Further, the terminological use to frame particular research questions and foci indicates a pattern of research agenda setting (indicated by terminology clusters) in Australia, North America and Europe and–with some time lag–that those agendas then spread globally. The content of the words within the clusters is less important, as we are interested in where they emerge and spread regionally, supporting other data showing asymmetric influences likely linked to funding and networks. Access to science funding can be hypothesized here as a key driver that facilitates the agenda and standard setting role of the Australian, North American and several European science systems . Interestingly, Asian countries (including China and India) so far hardly feature as agenda setting entities in the field of tropical marine sciences, which is likely to be explained by the English language sample of publications assessed, because UNESCO-IOC (2017) assessed China as taking a frontrunner role in advancing numerous underwater technology development related fields.

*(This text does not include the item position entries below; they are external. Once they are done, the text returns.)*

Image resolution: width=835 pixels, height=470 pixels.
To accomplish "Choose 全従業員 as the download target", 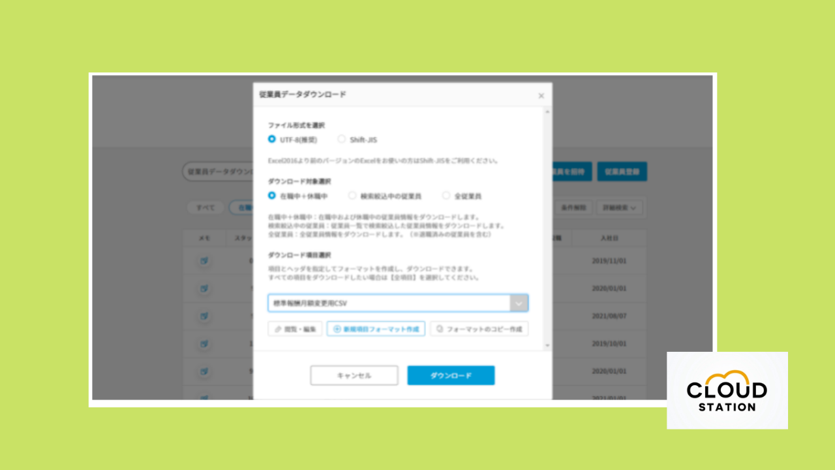I will tap(446, 195).
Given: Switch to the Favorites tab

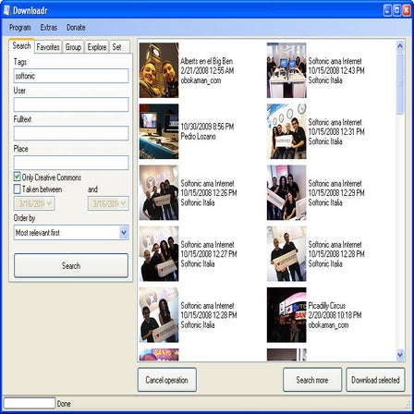Looking at the screenshot, I should click(x=48, y=47).
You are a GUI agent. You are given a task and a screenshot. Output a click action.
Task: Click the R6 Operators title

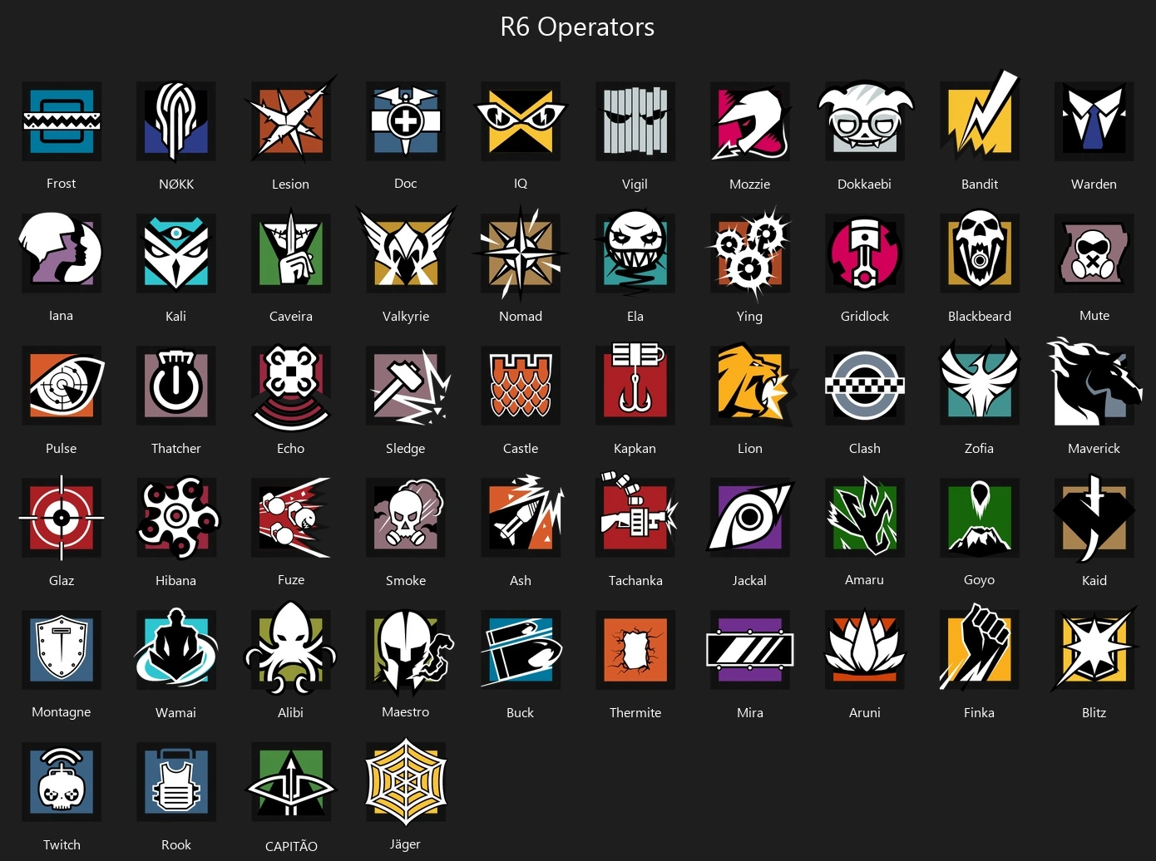click(577, 27)
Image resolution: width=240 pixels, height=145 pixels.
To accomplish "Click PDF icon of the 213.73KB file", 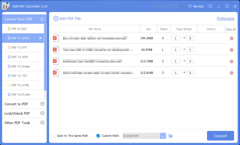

Finally, disciplinary differences in publication behavior show that the natural sciences–by far–are the front runner in total publications across disciplines in the tropical marine sciences. This highlights the emphasis towards natural science disciplinary organization of the largely influential (in terms of publishing) national science systems, the institutional emphasis and predispositions for the natural sciences by funding agencies and its reciprocal approval by the tropical marine science communities themselves. The fact that natural sciences remain dominant within marine research in comparison to social sciences, despite the fact that the human dimension of the sea becomes more and more obvious, might be another path dependency. Future analyses could examine the data in terms of applied versus basic research produced, as well as a topic-oriented, interdisciplinary versus a disciplinary organization of research endeavors in the field.
Asymmetry in global science systems
Scientifically assessing tropical coastal systems also means working in countries that have a colonial past, distant enclaves supporting larger empires with additional natural and human resources before becoming independent, and then shaped as ‘nation-states’. Political agendas were set, public discourses shaped, and thus ‘reality’ of everyday life, was substantially defined by geopolitical influences, such as the colonial powers and local elites working in the colonial apparatuses. Traces of colonially shaped science systems can until today be empirically observed in scientific knowledge production, agendas and natural resource management systems throughout the tropics [68–71].
Unequal power positions in negotiating social realities and imaginaries of the future—both aspects that lie at the heart of science and its role in society—are structurally embedded in many of the science systems in tropical nations with colonial legacies today, and are likely to prevail in negotiating scientific knowledge production and agendas globally. ‘Meeting on eye level’, whether between nationally bound, disciplinary, resource-focused or even gender-specific science and knowledge systems at large, is thus challenged by numerous structural path dependencies, regardless of the future directions desired for the science system going forward. The notions of ‘epistemic privilege’ and ‘epistemic oppression’ [72–74] speak of ‘epistemic inequalities’ that play out until today, where change and influence in the market place of knowledge and ideas is perhaps not an equal playing field for all involved. Although the data presented above do not show such detailed assumptions directly, trends in authorship networks and the patterns of Northern/ Western dominance in the field, coupled with UNESCO funding data, provide useful empirical data to match many of the claims made within Science and Technology Studies. Our cluster analysis suggests–at least discursively—that path dependencies exist within agenda setting processes.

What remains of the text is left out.